Emmanuel Macron hausse le ton face à la Pologne

Emmanuel Macron hausse le ton face à la Pologne - Éric Feferberg - AFP

Le leader d'En Marche! évoque des sanctions contre Varsovie dans une interview à la Voix du Nord. Non pas pour dumping social mais parce que le pays est accusé de ne pas respecter les valeurs de l'Union européenne.

Emmanuel Macron tape du poing sur la table. Dans une interview à la Voix du Nord, le leader d'En Marche! évoque des sanctions contre la Pologne, alors que c'est dans ce pays que doit être délocalisée la production du site Whirlpool d'Amiens, où il s'était rendu mercredi.

Il juge qu'il ne peut y avoir de pays "qui joue des écarts fiscaux sociaux au sein de l'Union européenne et qui est en infraction de tous les principes de l'Union".

"J'ai toujours défendu l'Europe dans cette campagne tout en disant que je voulais une autre Europe, une Europe qui protège (...) Je ne céderai rien.

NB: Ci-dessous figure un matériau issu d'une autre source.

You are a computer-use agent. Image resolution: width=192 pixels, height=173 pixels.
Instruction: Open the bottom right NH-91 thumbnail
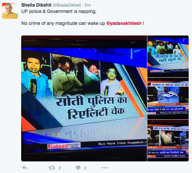click(x=168, y=141)
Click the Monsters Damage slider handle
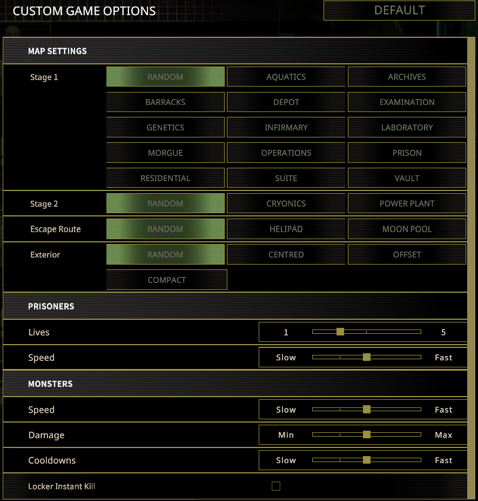The height and width of the screenshot is (501, 478). click(367, 434)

Ceux qui ne l'ont pas compris ne me connaissent pas", affirme-t-il.

Les valeurs de l'UE en question

S'il reconnaît que des sanctions ne sont pas possibles sur un éventuel dumping social, le candidat réclame des poursuites inédites de l'Union via l'article 7 du traité de l'UE.

"Sur le dossier de Whirlpool, dans les trois mois qui suivront mon élection, il y aura une décision prise sur la Pologne. Je mets ma responsabilité sur la table sur ce sujet", lance le candidat centriste à l'adresse du gouvernement conservateur-nationaliste polonais.

"Je veux qu'on regarde le cas de la Pologne dans son intégralité. Et que sur les sujets des droits et des valeurs de l'Union européenne des sanctions soient prises", affirme-t-il encore.

La Pologne sous le coup d'une sanction

La Commission européenne a mis en garde de manière répétée le gouvernement du parti Droit et Justice (PiS) --au pouvoir à Varsovie depuis fin 2015--, estimant que sa réforme de la justice constitutionnelle portait atteinte à l'Etat de droit.

Si la réponse de la Pologne envoyée en février n'est pas jugée satisfaisante, l'exécutif européen pourrait déclencher une procédure pouvant mener à des sanctions inédites.

L'article 7 du traité de l'UE prévoit la possibilité de suspendre le droit de vote d'un pays au Conseil (l'instance de l'Union où sont regroupés les Etats membres), quand une "violation grave et persistante" de l'Etat de droit est constatée.